▶ _Work to do_
Duplicate the lines of text in every item below without changing a character, and omit the pictures from your answer.

* start Supplied data *

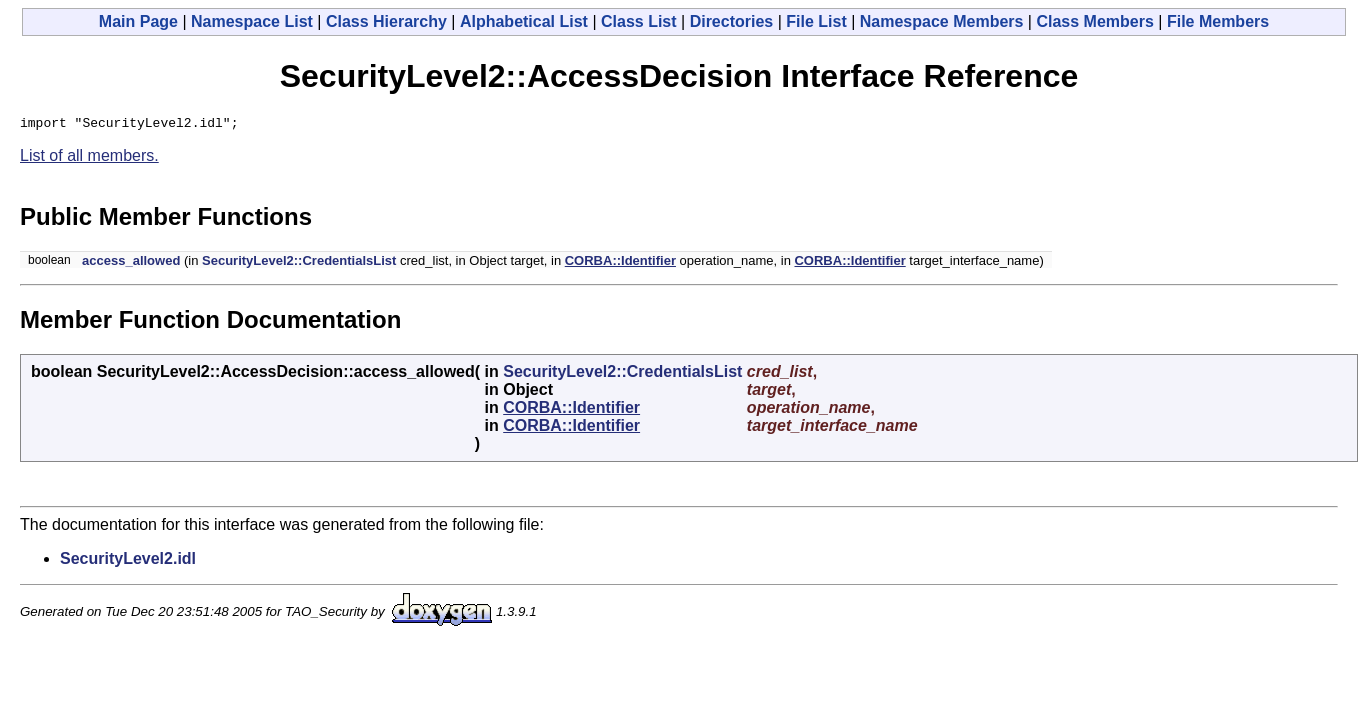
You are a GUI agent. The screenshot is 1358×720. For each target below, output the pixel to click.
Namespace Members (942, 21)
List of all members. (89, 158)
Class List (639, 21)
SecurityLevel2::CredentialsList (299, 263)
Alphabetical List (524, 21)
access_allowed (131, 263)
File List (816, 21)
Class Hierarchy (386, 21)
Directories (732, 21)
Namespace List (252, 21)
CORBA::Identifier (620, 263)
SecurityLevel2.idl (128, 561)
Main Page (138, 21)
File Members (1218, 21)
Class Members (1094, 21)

* end Supplied data *

▶ _Correct answer_
You are a GUI agent. The screenshot is 1358×720. For each target below, output the pixel to click.
Namespace Members (942, 21)
List of all members. (89, 158)
Class List (639, 21)
SecurityLevel2::CredentialsList (299, 263)
Alphabetical List (524, 21)
access_allowed (131, 263)
File List (816, 21)
Class Hierarchy (386, 21)
Directories (732, 21)
Namespace List (252, 21)
CORBA::Identifier (620, 263)
SecurityLevel2.idl (128, 561)
Main Page (138, 21)
File Members (1218, 21)
Class Members (1094, 21)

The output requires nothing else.